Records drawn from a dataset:
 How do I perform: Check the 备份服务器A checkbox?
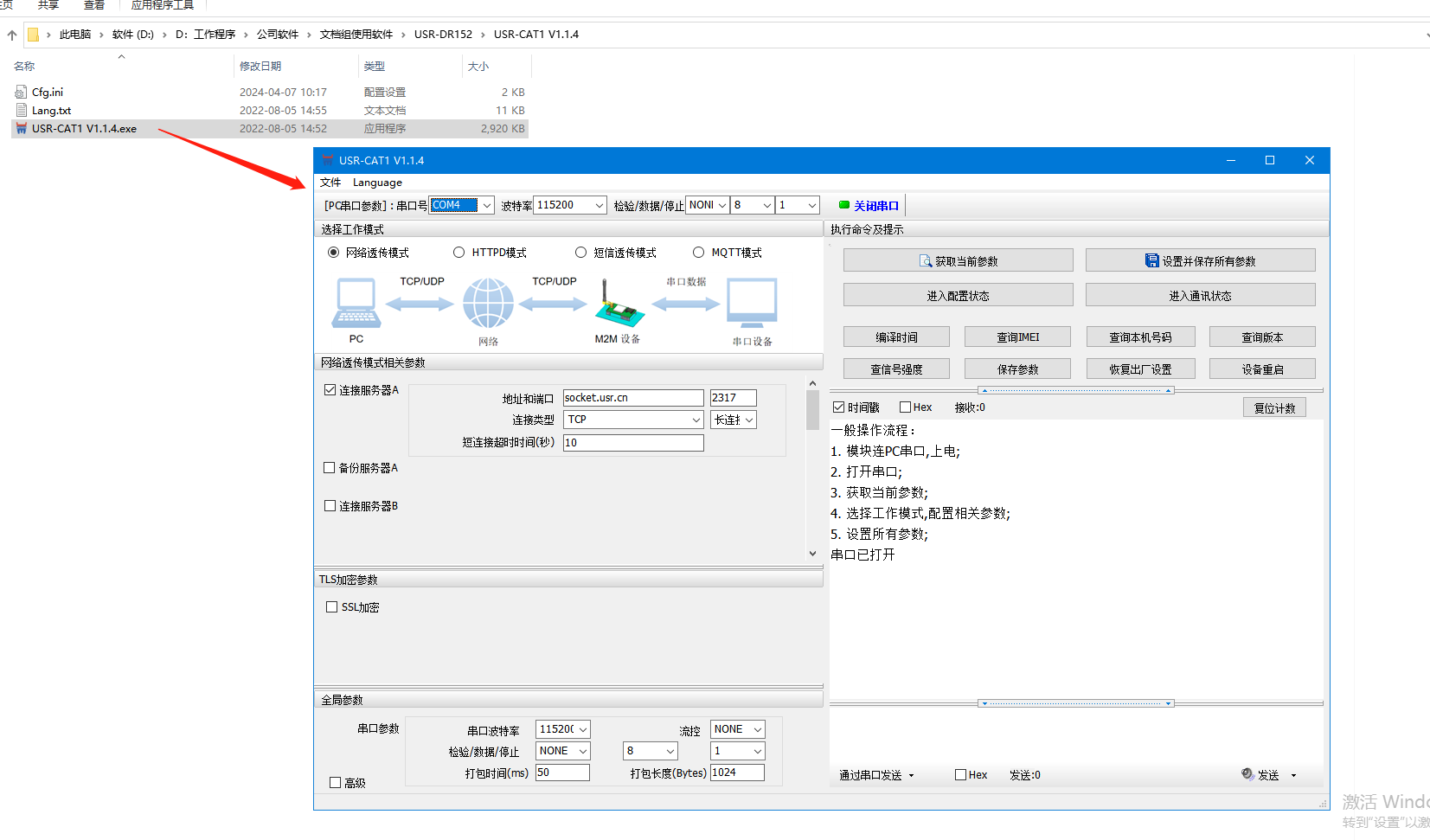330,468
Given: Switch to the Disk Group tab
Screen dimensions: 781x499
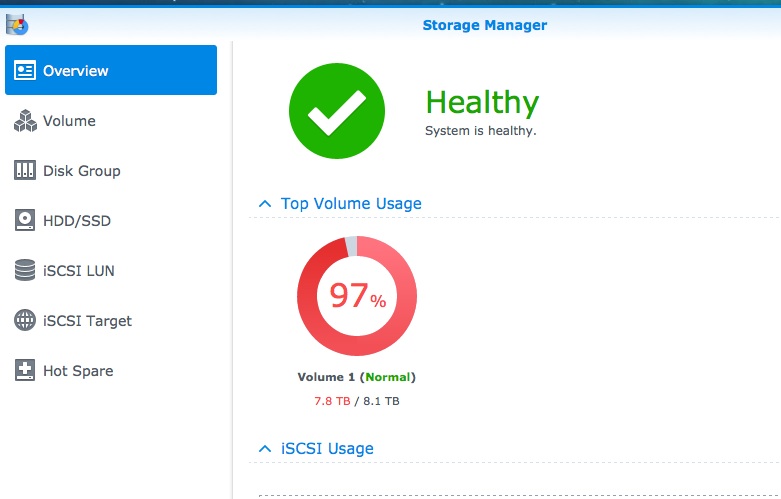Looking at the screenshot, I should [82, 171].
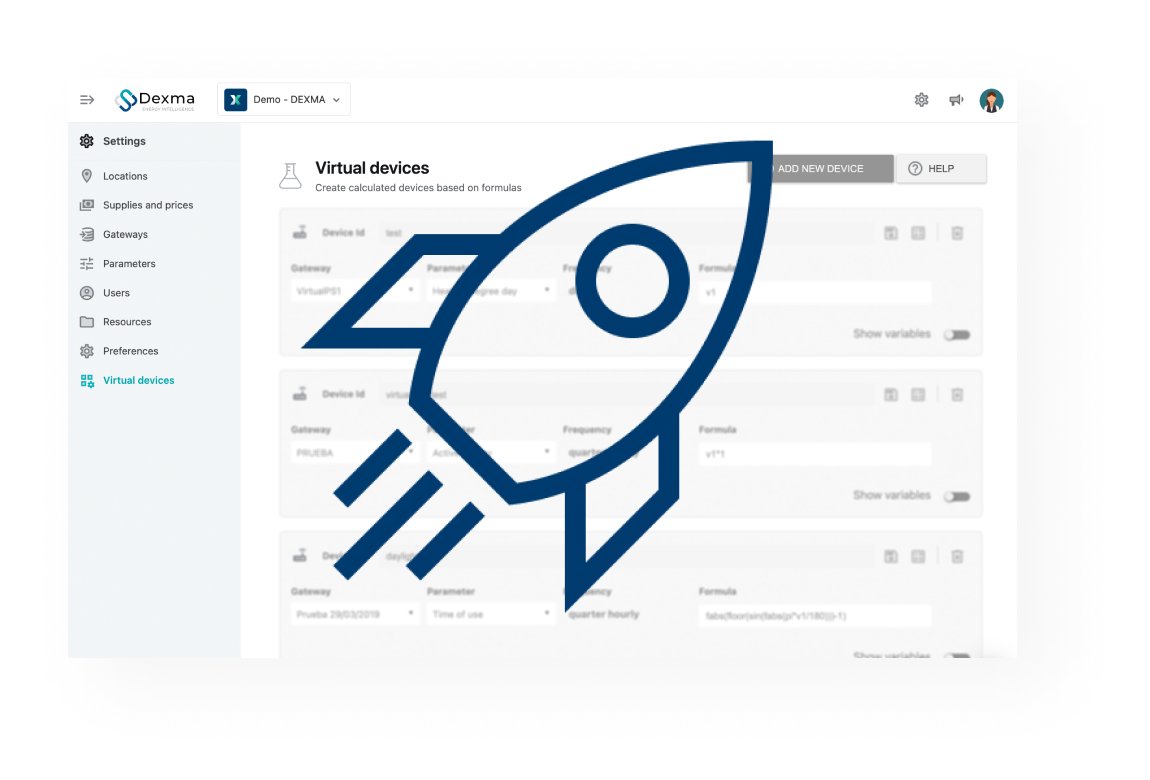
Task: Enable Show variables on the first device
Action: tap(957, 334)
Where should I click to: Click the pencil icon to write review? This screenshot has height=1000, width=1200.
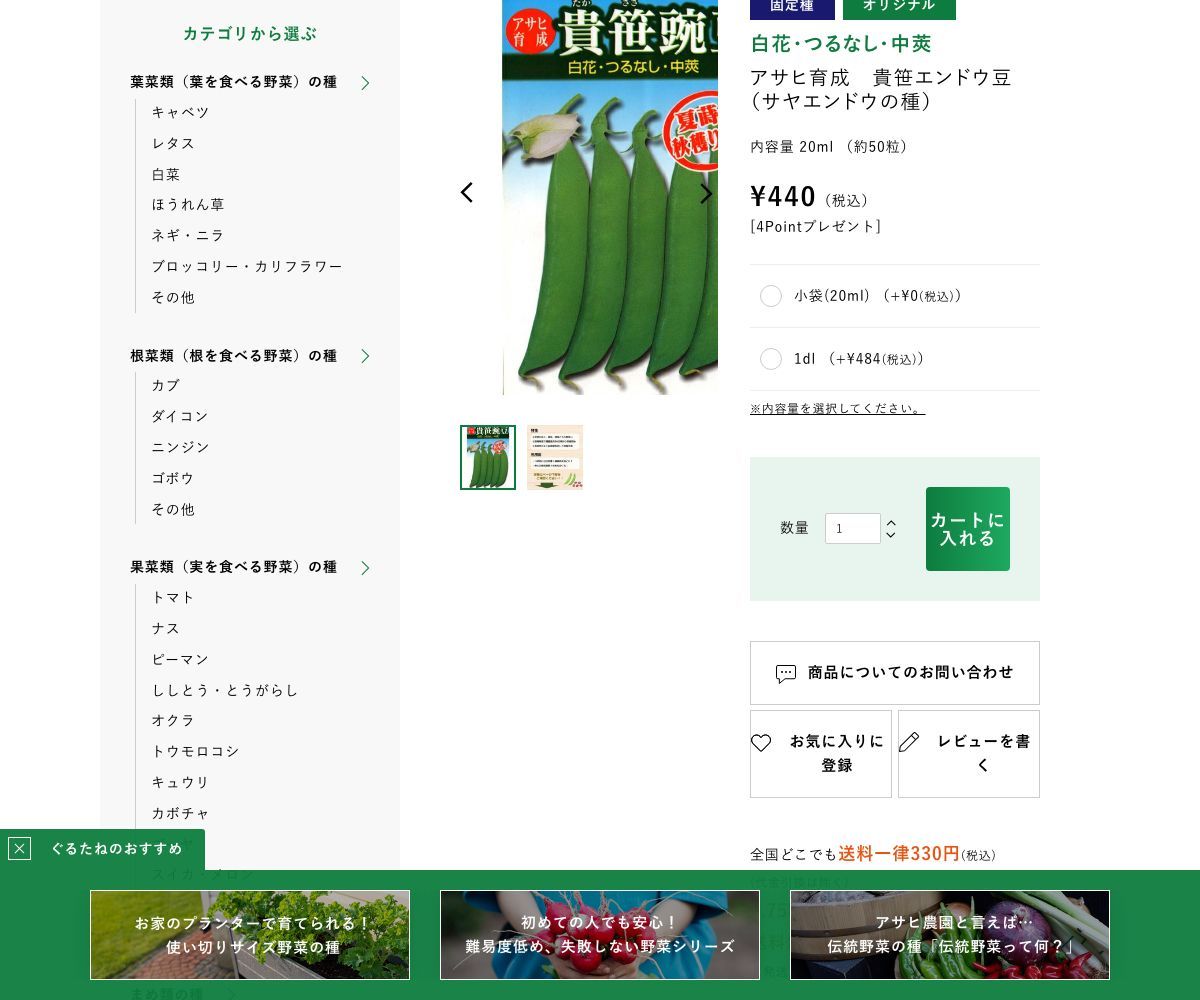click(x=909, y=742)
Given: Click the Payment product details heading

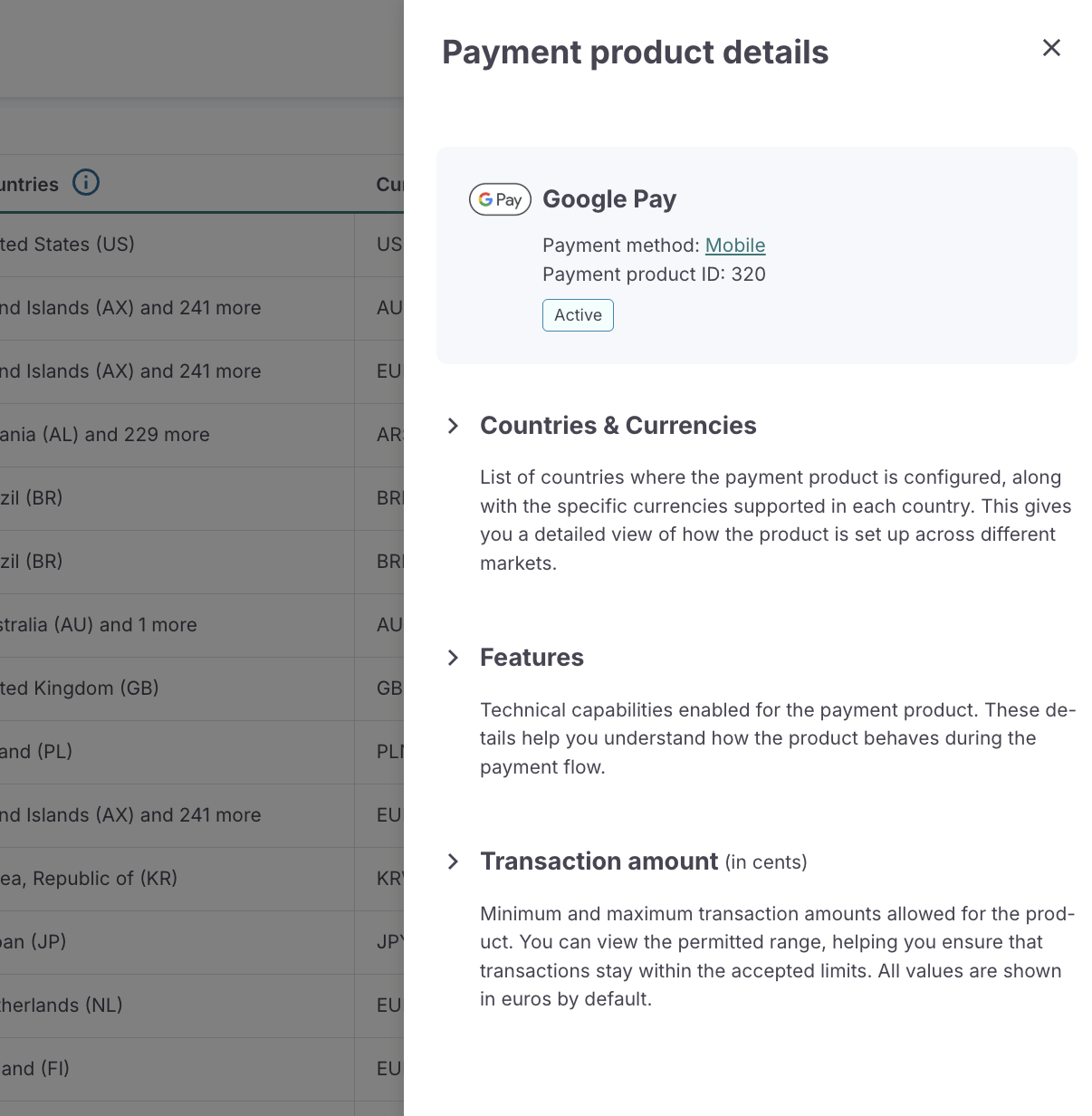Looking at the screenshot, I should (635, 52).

> THE PROBLEM:
The reply must hold each line of the records verbatim and no pictures.

> ANSWER FOR THIS EXERCISE:
 How do I perform: Check the 备份服务器A checkbox?
330,468
Given: Switch to the Disk Group tab
Screen dimensions: 781x499
Looking at the screenshot, I should [82, 171].
Task: Enable Show variables on the first device
Action: tap(957, 334)
Where should I click to: Click the pencil icon to write review? This screenshot has height=1000, width=1200.
click(x=909, y=742)
Given: Click the Payment product details heading

Looking at the screenshot, I should (635, 52).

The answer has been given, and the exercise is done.